À en juger par le bond qu’il fit hors de son coussin, Méphisto n’était pas encore habitué au fait que l’interphone de la cuisine soit réparé. Comme s’il avait reçu une décharge électrique, le chat décolla dans les airs et prit la fuite, le poil tout hérissé. La voix grésillante de Magnier prit tout le monde par surprise.
— C’est le bon moment pour monter ? demanda-t-il de l’autre bout du parc.
Andrew baissa le volume avant de lui répondre :
— Tout est prêt, nous t’attendons.
— O.K., j’arrive !
Un tablier blanc noué autour de la taille, Odile jonglait avec ses fours et ses cocottes. La hotte tournait à fond. La table était mise pour quatre, mais personne ne présidait.

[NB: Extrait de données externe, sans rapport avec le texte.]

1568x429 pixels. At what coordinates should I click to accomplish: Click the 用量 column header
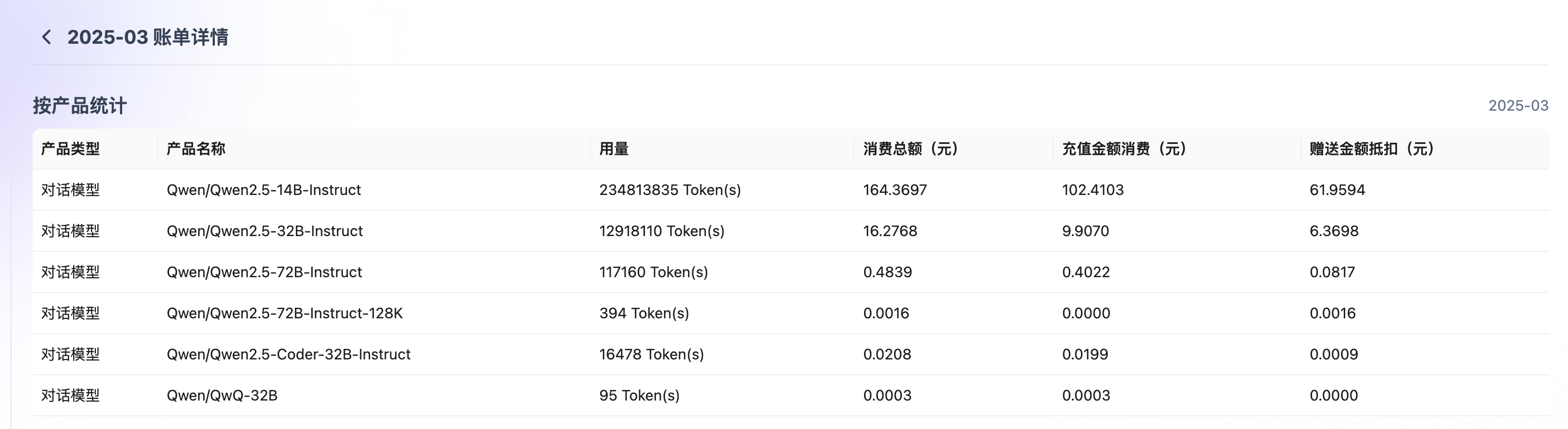pyautogui.click(x=613, y=149)
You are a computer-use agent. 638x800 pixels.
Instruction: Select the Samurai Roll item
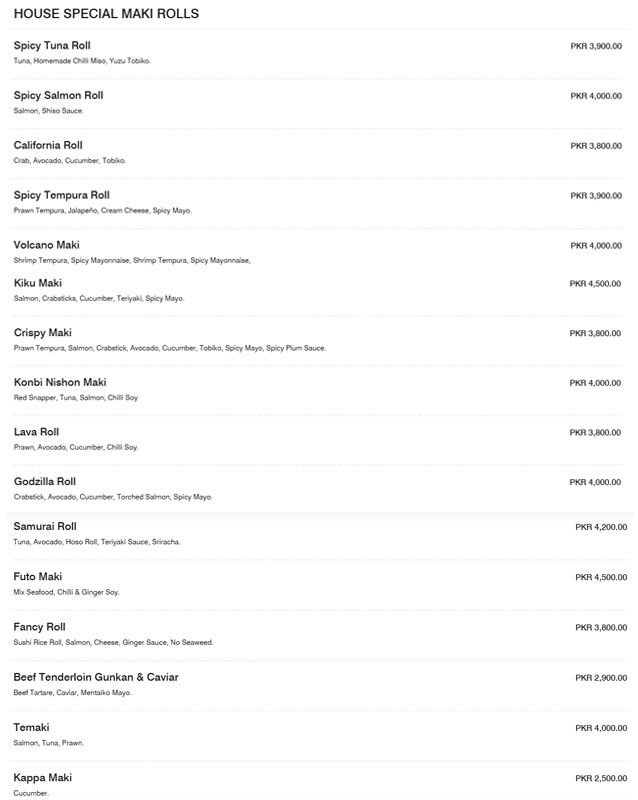45,527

— Qu’est-ce qu’il a, Méphisto ? dit Manon en arrivant à l’office. Je viens de le croiser. Il courait en crabe avec ses poils tout dressés.

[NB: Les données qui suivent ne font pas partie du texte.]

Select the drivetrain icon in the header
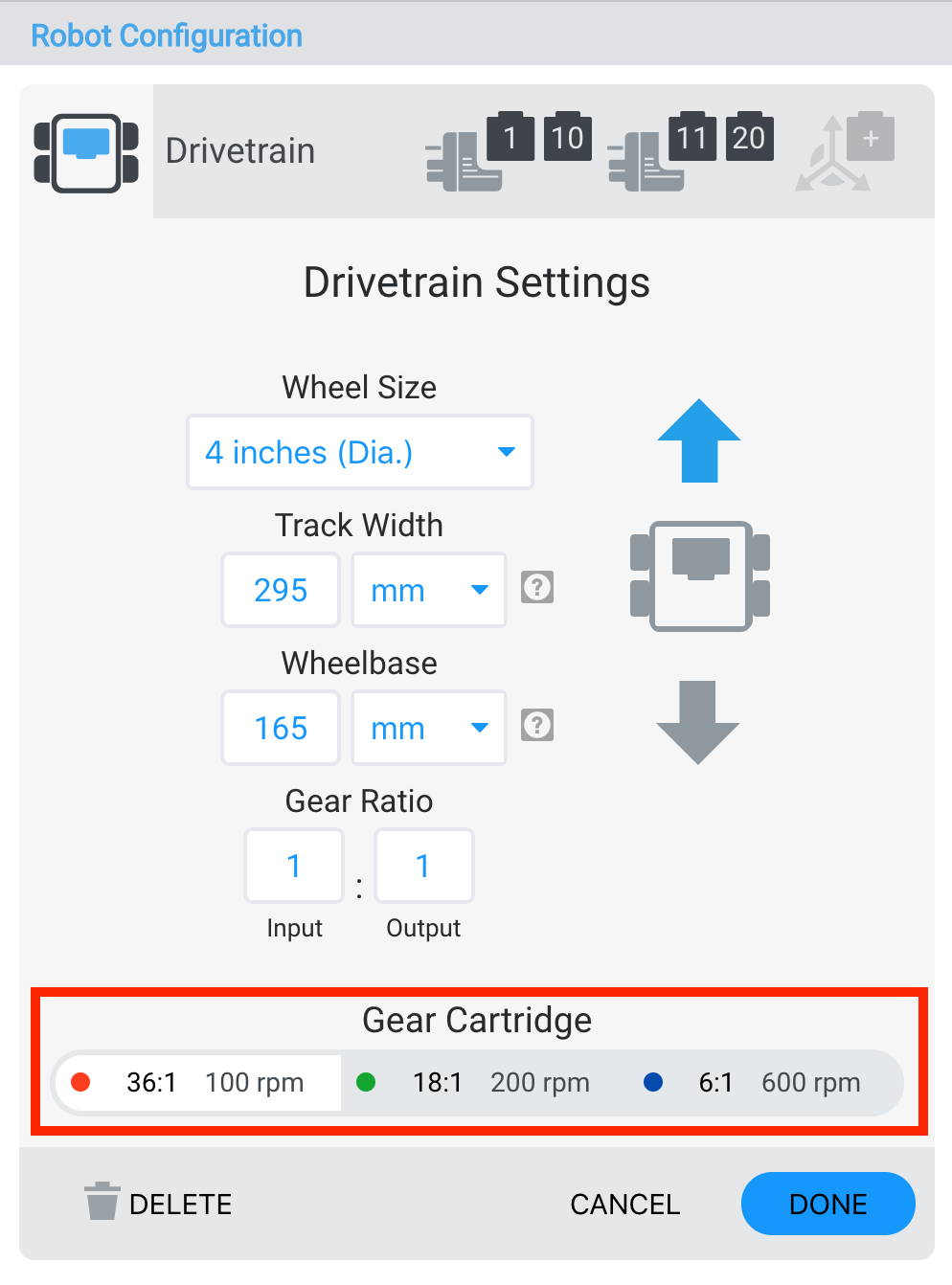The width and height of the screenshot is (952, 1285). (x=86, y=151)
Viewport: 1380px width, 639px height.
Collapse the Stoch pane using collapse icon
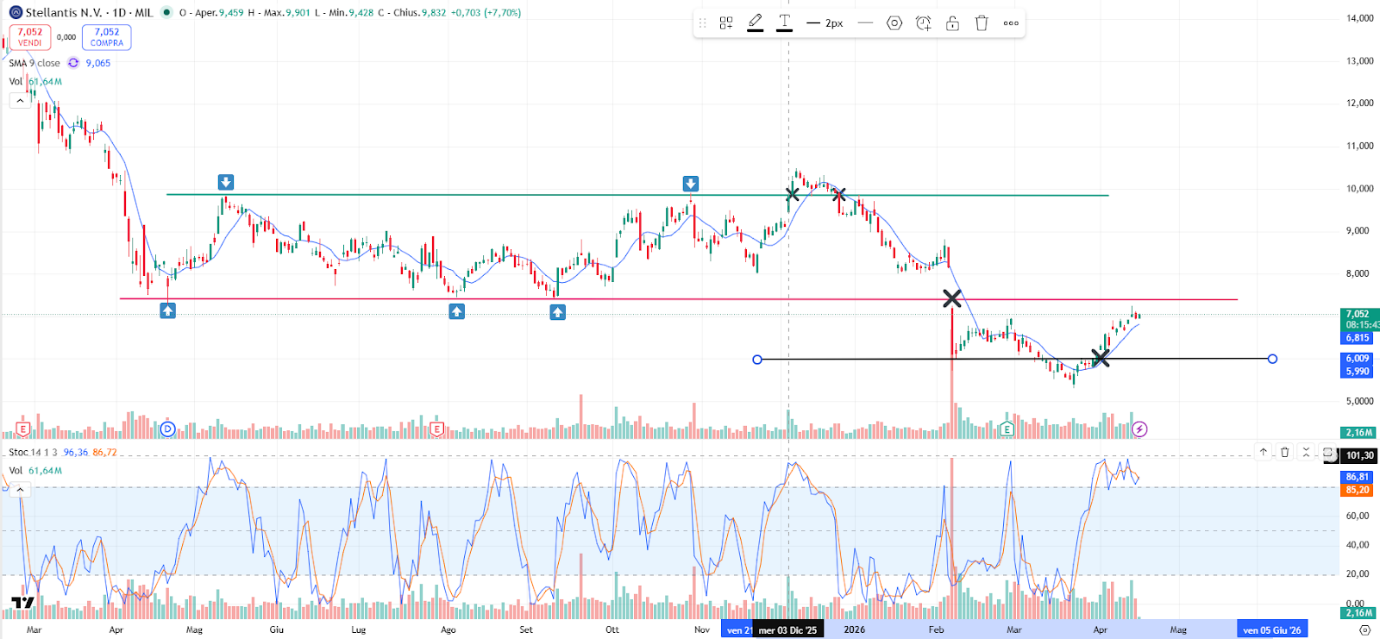tap(1306, 452)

— La voix de Philippe lui a fait peur, expliqua Andrew.
Pour la circonstance, la jeune femme avait mis une robe. Andrew lui en fit compliment.
— Tu es toute jolie !
La jeune femme tourna sur elle-même en faisant voler sa jupe.
— Profitez-en parce qu’avec mon ventre qui grossit, c’est sans doute la dernière fois que je peux l’enfiler.

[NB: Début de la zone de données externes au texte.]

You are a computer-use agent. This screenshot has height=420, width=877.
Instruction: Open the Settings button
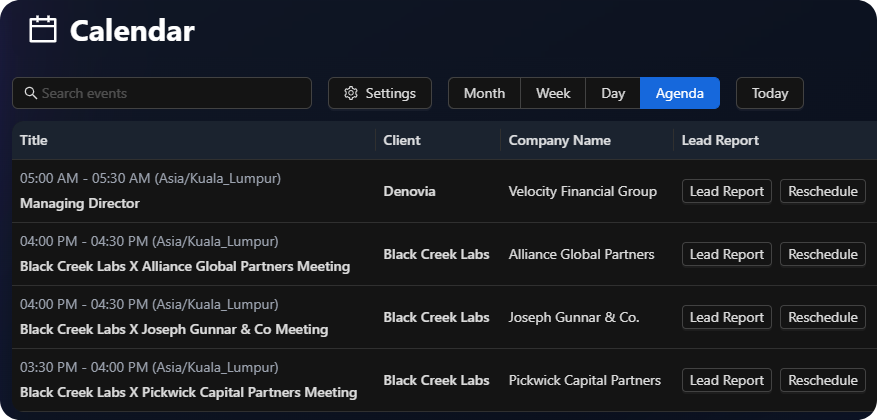pyautogui.click(x=380, y=93)
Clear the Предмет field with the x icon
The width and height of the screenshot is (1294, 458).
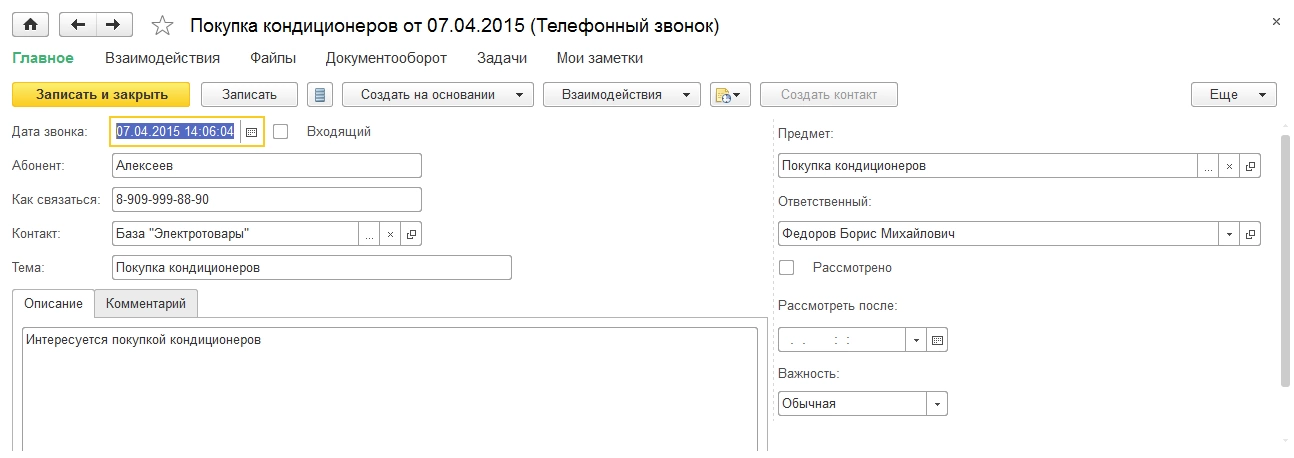coord(1230,166)
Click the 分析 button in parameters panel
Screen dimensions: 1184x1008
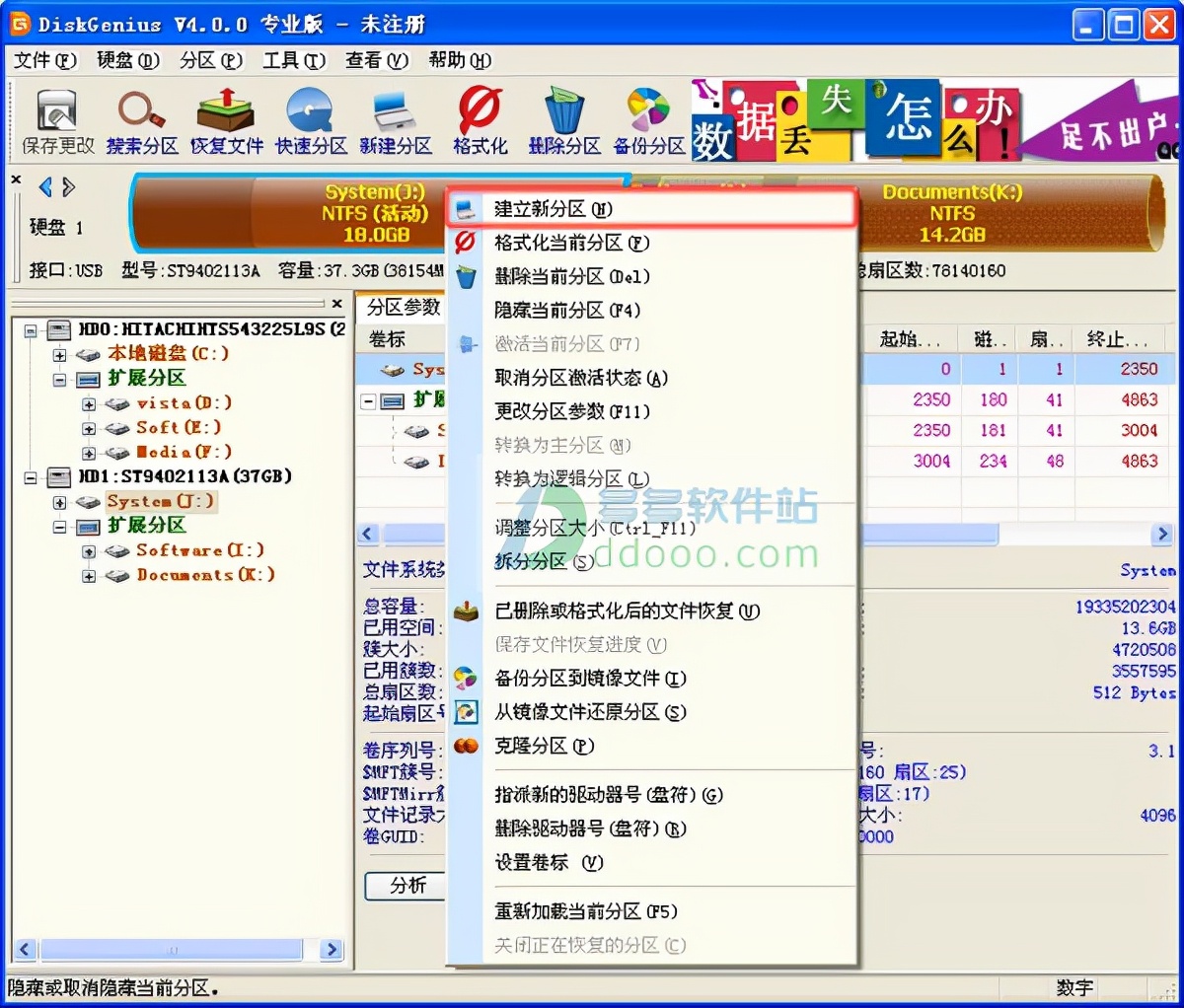point(405,887)
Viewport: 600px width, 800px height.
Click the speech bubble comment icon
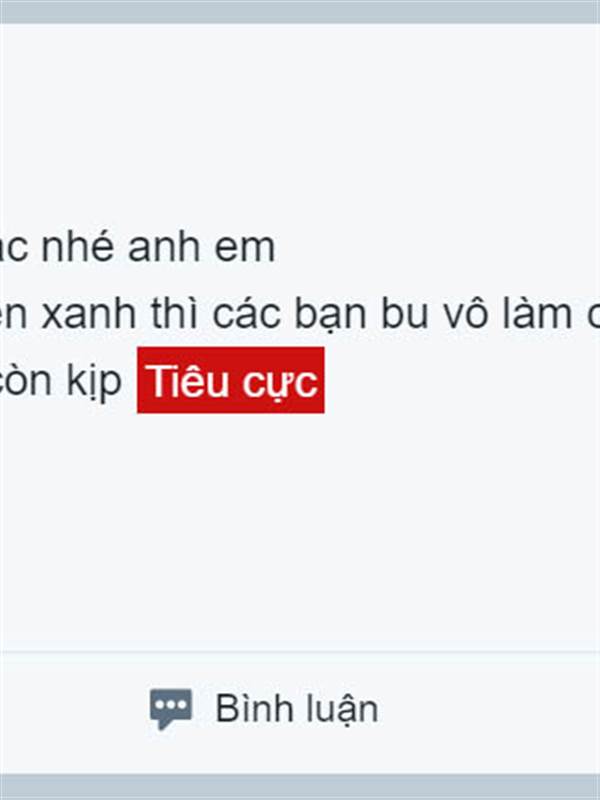(171, 709)
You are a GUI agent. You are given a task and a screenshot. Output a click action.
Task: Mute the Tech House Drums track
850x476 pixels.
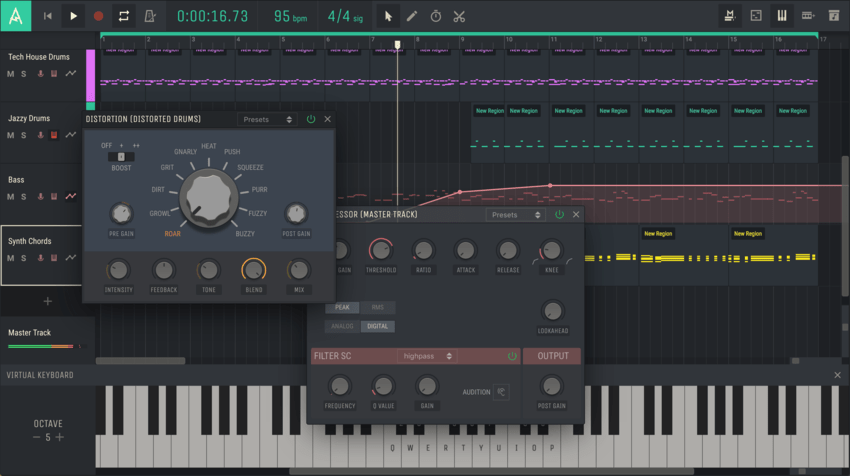(11, 74)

Voyant qu’Odile ne participait pas à l’ambiance légère, Blake se pencha vers elle.
— Quelque chose ne va pas ?
— Vous n’aurez pas d’entrée, je l’ai loupée.
— Ne vous en faites pas pour ça. On est entre nous. Vous n’avez personne à impressionner. C’est déjà une chance d’avoir quelqu’un de votre talent pour nous régaler. Ne vous mettez pas la pression sinon vous n’allez profiter de rien.
Elle s’efforça de sourire en soulevant un couvercle. Philippe frappa au carreau. Andrew lui ouvrit. Magnier avait mis une chemise « repassée ». Étant donné le résultat, c’était sans doute Youpla qui avait tenu le fer… Philippe était aussi coiffé, les cheveux bien plaqués avec une raie, ce qu’il ne faisait jamais. Il ressemblait à un premier communiant qui aurait trente-cinq ans de retard à la cérémonie.
— Pour que notre dîner soit plus léger, annonça Andrew, il n’y aura pas d’entrée. Si vous voulez prendre place…
Le régisseur et la femme de chambre s’installèrent d’un côté, le majordome et la cuisinière de l’autre. À peine assis, Magnier eut une drôle de réaction. Blake crut qu’il allait se mettre à pleurer.
— Qu’est-ce qui t’arrive ?
— Ça me fait tout bizarre. Je n’ai pas dîné au manoir depuis si longtemps… Merci beaucoup de m’avoir invité, vraiment. Excusez-moi, je ne pensais pas que ça me ferait cet effet-là…
— Quatre à cette table, commenta Odile, je n’ai moi-même jamais vu ça.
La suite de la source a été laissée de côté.